One Non-Obvious Finding Worth Noting
The rise of efficient AI architectures — models designed to do more with less compute, like the DeepSeek family — turns out to be structurally good for AMD in a specific way. These models are particularly sensitive to memory bandwidth and memory capacity, not raw compute power. They amplify AMD’s hardware advantages rather than neutralizing them.
This is counterintuitive. You might expect that “better, cheaper AI” helps NVIDIA because NVIDIA has more market share to benefit from a rising tide. But the specific shape of efficient-architecture workloads happens to favor AMD’s hardware profile. The research data captures this directly, calling it the “DeepSeek-AMD Memory Resonance Effect.” Whether AMD converts this structural alignment into actual customer wins is a separate question — but the underlying alignment is real.
Bottom Line
AMD is a company with genuine hardware advantages trapped in a market that was built by and for its main competitor. The chips are good. On the specific task of running AI inference workloads — serving AI answers to users at scale — AMD’s memory specifications are competitive or superior. The company has a real product, a real roadmap, and a real commercial opening.
The central problem is that technical merit has never been sufficient in this market. NVIDIA’s competitive advantage is not just good hardware; it is nearly two decades of software infrastructure that makes switching expensive. AMD’s highest-leverage action is investing in closing the software gap (ROCm, their programming toolkit), because that is the only path to converting hardware quality into market share. Everything else — better chips, lower prices, memory bandwidth leads — has been tried and found insufficient without the software layer.

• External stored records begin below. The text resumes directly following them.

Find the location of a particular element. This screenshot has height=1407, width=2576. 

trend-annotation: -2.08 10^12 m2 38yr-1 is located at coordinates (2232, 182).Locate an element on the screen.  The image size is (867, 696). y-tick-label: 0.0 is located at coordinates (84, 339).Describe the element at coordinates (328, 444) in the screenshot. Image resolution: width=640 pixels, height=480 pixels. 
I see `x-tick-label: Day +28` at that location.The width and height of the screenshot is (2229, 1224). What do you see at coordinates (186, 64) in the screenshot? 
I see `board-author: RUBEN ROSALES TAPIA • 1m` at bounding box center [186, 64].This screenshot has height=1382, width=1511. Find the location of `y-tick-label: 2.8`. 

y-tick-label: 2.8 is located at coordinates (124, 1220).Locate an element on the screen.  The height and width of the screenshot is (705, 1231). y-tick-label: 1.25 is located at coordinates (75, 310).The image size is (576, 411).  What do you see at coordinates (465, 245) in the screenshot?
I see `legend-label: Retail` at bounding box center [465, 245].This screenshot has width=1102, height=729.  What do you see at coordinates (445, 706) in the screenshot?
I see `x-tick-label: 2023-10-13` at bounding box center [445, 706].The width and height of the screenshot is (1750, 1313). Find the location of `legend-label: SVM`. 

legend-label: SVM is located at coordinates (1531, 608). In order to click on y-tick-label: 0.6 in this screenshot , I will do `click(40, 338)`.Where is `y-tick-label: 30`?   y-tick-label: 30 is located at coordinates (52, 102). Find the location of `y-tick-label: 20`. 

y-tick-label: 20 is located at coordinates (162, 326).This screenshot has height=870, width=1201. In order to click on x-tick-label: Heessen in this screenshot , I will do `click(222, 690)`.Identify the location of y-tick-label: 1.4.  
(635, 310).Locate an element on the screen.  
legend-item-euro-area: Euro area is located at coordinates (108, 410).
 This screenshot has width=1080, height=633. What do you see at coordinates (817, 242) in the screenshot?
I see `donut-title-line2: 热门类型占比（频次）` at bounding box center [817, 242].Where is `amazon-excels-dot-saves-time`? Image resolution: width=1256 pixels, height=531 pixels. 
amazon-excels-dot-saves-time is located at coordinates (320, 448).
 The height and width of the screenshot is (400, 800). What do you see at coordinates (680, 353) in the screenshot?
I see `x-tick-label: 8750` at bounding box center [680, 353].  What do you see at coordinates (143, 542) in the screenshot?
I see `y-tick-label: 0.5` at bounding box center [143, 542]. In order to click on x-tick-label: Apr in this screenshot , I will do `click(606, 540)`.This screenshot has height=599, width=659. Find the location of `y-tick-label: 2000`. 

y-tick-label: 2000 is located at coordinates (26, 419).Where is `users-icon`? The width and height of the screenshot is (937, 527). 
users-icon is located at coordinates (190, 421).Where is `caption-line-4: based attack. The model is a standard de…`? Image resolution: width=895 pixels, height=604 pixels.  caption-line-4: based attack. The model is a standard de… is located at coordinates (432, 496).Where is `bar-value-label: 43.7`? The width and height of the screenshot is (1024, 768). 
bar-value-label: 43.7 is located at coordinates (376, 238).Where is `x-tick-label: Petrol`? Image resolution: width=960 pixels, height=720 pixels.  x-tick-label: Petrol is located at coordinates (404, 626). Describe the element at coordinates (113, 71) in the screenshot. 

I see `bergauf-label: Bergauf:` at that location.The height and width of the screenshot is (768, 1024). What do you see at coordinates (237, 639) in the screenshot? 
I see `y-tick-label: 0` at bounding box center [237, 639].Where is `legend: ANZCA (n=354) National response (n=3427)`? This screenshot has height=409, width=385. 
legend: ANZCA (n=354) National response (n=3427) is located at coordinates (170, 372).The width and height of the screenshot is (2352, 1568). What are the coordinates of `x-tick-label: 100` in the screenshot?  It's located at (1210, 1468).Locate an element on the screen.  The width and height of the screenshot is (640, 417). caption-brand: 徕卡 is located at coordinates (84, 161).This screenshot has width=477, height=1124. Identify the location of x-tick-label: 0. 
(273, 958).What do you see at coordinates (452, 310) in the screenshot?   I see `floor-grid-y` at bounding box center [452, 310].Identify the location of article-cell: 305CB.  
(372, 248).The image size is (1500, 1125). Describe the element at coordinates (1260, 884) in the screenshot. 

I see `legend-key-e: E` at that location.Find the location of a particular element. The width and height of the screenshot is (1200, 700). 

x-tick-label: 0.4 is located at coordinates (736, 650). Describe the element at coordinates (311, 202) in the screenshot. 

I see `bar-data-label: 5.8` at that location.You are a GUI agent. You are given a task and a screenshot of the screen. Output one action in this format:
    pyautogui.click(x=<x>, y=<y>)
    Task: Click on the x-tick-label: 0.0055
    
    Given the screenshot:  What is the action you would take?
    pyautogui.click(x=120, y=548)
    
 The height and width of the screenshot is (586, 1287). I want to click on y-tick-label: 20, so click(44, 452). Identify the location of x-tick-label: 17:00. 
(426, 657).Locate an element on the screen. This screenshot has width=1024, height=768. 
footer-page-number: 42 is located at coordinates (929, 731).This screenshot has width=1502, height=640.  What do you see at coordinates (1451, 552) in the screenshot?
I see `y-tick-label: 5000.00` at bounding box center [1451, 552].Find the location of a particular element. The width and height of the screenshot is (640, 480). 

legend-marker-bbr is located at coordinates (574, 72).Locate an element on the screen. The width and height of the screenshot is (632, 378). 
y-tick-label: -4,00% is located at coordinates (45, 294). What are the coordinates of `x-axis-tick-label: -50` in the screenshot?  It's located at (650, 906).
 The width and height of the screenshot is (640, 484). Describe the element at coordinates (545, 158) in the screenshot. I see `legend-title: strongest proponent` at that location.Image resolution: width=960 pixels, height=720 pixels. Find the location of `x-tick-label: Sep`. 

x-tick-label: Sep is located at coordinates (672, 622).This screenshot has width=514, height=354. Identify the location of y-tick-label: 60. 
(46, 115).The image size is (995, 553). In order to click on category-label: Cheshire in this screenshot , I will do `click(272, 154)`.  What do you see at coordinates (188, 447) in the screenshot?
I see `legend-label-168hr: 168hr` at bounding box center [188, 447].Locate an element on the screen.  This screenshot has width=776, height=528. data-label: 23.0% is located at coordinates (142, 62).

The next 18 months matter more than usual. AMD has a window of hardware advantage before NVIDIA’s next generation closes it. The question is whether AMD can use that window to build the kind of installed base and software depth that creates its own switching costs. If it does, it becomes a durable #2 in AI inference. If it does not, it remains a very capable company perpetually described in terms of what it almost achieved.